Enfin, la Cour pré­cise que « si les requérants sou­ti­en­nent que le parc éolien ne con­tribuerait que mod­este­ment à cet objec­tif par une capac­ité de pro­duc­tion de 18 MW cor­re­spon­dant à l’approvisionnement de 6 000 foy­ers et dont, en out­re, l’estimation prévi­sion­nelle de pro­duc­tion annuelle ne prend pas en compte le plan de bridage et de mise à l’arrêt des éoli­ennes, alors que le départe­ment du Doubs dis­pose déjà d’un parc de soix­ante-douze éoli­ennes pou­vant pro­duire 192 MW, ces élé­ments ne sont toute­fois pas suff­isants pour ren­vers­er cette pré­somp­tion ».

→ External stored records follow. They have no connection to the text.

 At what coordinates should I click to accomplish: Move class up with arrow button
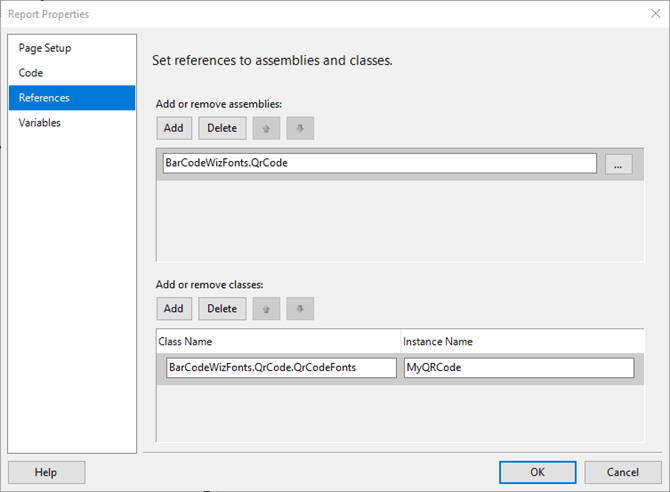(266, 309)
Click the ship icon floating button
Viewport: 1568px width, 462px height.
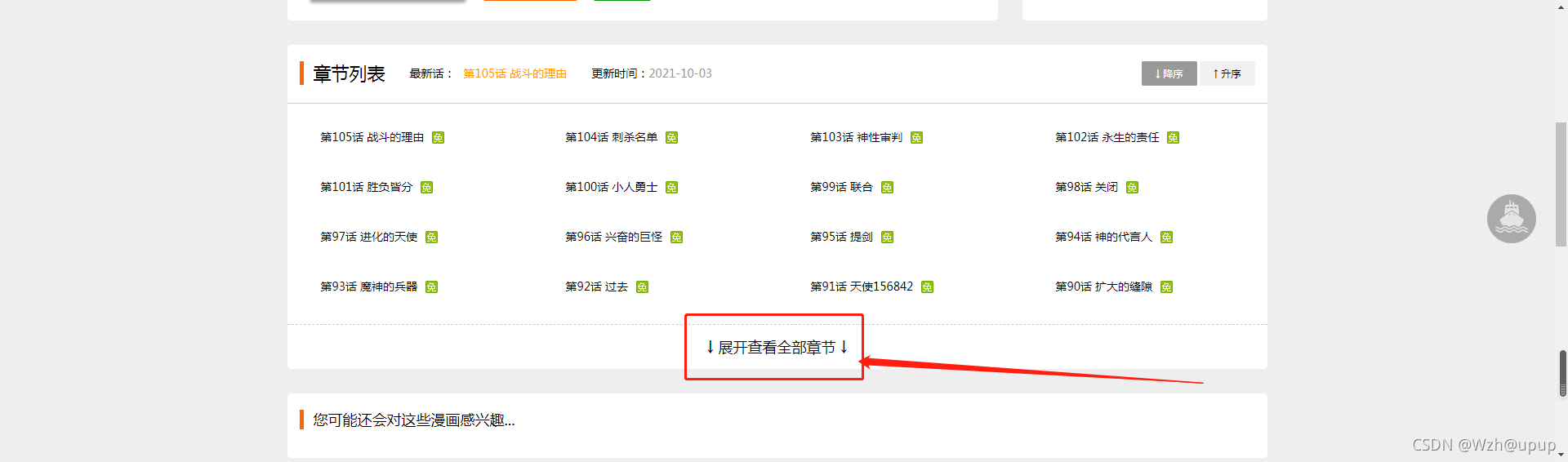coord(1511,219)
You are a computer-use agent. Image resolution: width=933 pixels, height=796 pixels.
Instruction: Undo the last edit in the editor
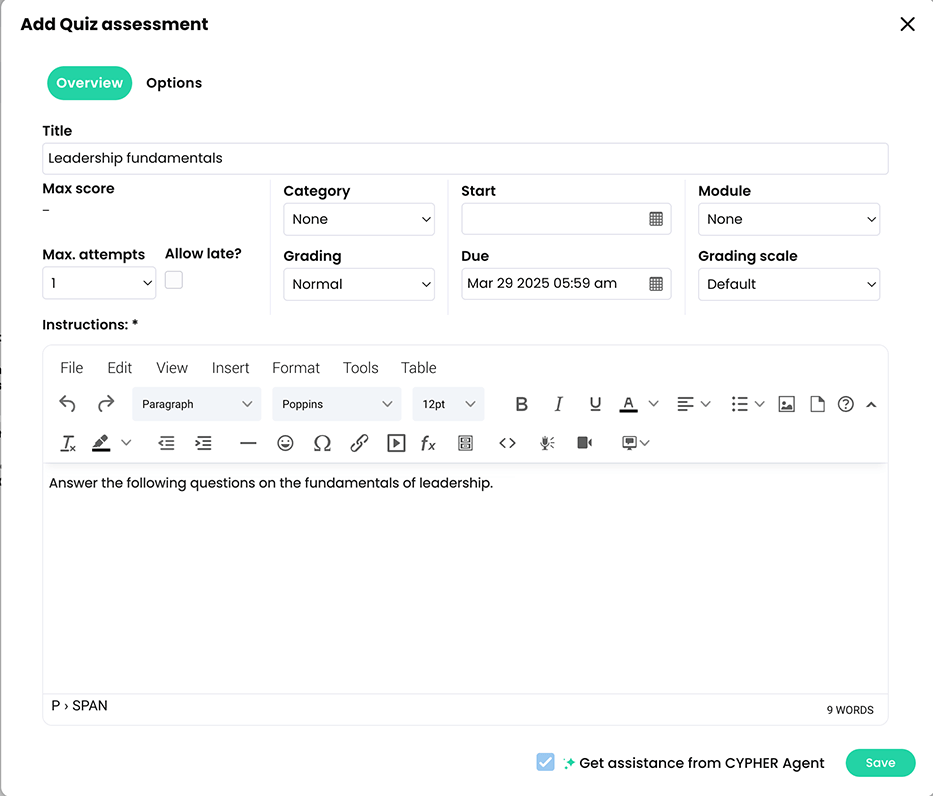(67, 403)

3. Pas de régularisation de l’autorisation compte tenu de l’ampleur des vices affectant l’autorisation

Mal­gré le car­ac­tère régu­lar­is­able, en principe, d’une déro­ga­tion illé­gale incluse dans une autori­sa­tion envi­ron­nemen­tale, la Cour refuse de faire droit à la demande de régu­lar­i­sa­tion compte tenu de l’im­por­tance des vices affec­tant l’au­tori­sa­tion :

« compte-tenu des cir­con­stances par­ti­c­ulières de l’espèce et de la néces­sité de soumet­tre de nou­veau à enquête publique la présen­ta­tion des capac­ités finan­cières de la société exploitante et l’étude d’impact, insuff­isante et éparse, qui impli­quera néces­saire­ment une nou­velle sai­sine de la MRAE et de l’inspection des instal­la­tions classées ain­si que de l’obligation de présen­ter une nou­velle demande de déro­ga­tion devant répon­dre aux con­di­tions de l’arrêté du 19 févri­er 2017 et dont les modal­ités devront per­me­t­tre d’assurer le main­tien dans un état de con­ser­va­tion favor­able des espèces pro­tégées qui seront cor­recte­ment iden­ti­fiées et qui con­duira égale­ment à saisir à nou­veau le CNPN, ces vices qui affectent l’ensemble des phas­es de délivrance de l’autorisation unique, sont d’une impor­tance telle qu’ils ne peu­vent faire l’objet de la régu­lar­i­sa­tion en appli­ca­tion de l’article L. 181–18 du code de l’environnement dans un délai plus raisonnable que la présen­ta­tion d’un nou­veau dossier de demande d’autorisation. Par suite, la demande de régu­lar­i­sa­tion présen­tée par l’État est rejetée ».

En défini­tive, l’au­tori­sa­tion unique est annulée.


1. Out­re les deux espèces pour lesquelles la DEP était spé­ci­fique­ment délivrée, à savoir le Milan roy­al et la Pie grièche grise.